Segment Start: Working data

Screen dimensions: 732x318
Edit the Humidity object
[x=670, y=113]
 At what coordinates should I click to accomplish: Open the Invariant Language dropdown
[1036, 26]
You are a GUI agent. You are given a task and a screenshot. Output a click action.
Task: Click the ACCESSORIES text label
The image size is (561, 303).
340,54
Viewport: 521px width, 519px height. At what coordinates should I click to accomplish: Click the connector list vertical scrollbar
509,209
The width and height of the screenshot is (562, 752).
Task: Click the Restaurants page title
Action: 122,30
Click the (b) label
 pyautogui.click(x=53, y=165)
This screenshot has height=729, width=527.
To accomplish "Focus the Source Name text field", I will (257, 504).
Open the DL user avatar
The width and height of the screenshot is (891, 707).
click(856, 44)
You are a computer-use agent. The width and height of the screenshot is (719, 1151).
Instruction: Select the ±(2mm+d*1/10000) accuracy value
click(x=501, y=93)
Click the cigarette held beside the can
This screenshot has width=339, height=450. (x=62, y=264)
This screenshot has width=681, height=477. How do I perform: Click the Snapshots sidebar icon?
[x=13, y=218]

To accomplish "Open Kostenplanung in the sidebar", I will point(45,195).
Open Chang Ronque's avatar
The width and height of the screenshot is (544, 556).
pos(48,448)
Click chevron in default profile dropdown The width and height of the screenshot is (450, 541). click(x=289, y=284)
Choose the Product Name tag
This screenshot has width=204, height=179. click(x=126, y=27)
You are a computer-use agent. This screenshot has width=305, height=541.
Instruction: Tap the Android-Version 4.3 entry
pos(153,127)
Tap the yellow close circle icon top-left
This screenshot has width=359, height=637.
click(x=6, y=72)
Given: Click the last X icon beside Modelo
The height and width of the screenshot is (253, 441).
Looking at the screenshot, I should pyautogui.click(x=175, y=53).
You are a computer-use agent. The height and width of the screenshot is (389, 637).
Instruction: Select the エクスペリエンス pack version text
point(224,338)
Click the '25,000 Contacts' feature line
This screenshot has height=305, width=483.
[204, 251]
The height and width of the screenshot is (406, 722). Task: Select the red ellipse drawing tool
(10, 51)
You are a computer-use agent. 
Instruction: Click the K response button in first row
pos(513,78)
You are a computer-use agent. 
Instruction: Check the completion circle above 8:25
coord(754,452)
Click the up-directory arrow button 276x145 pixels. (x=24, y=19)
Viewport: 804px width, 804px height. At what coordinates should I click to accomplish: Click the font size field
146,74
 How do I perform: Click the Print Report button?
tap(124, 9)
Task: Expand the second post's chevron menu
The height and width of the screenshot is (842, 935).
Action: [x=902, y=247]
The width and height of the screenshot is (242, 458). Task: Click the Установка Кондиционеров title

Segment End: Working data

### Goal of the exercise
Could you output exactly the lines from the one containing "Given: Click the last X icon beside Modelo" to the end of the entries above, both included, and no others?

### Written reply
Given: Click the last X icon beside Modelo
The height and width of the screenshot is (253, 441).
Looking at the screenshot, I should pyautogui.click(x=175, y=53).
You are a computer-use agent. The height and width of the screenshot is (389, 637).
Instruction: Select the エクスペリエンス pack version text
point(224,338)
Click the '25,000 Contacts' feature line
This screenshot has height=305, width=483.
[204, 251]
The height and width of the screenshot is (406, 722). Task: Select the red ellipse drawing tool
(10, 51)
You are a computer-use agent. 
Instruction: Click the K response button in first row
pos(513,78)
You are a computer-use agent. 
Instruction: Check the completion circle above 8:25
coord(754,452)
Click the up-directory arrow button 276x145 pixels. (x=24, y=19)
Viewport: 804px width, 804px height. At what coordinates should I click to accomplish: Click the font size field
146,74
 How do I perform: Click the Print Report button?
tap(124, 9)
Task: Expand the second post's chevron menu
The height and width of the screenshot is (842, 935).
Action: [x=902, y=247]
The width and height of the screenshot is (242, 458). Task: Click the Установка Кондиционеров title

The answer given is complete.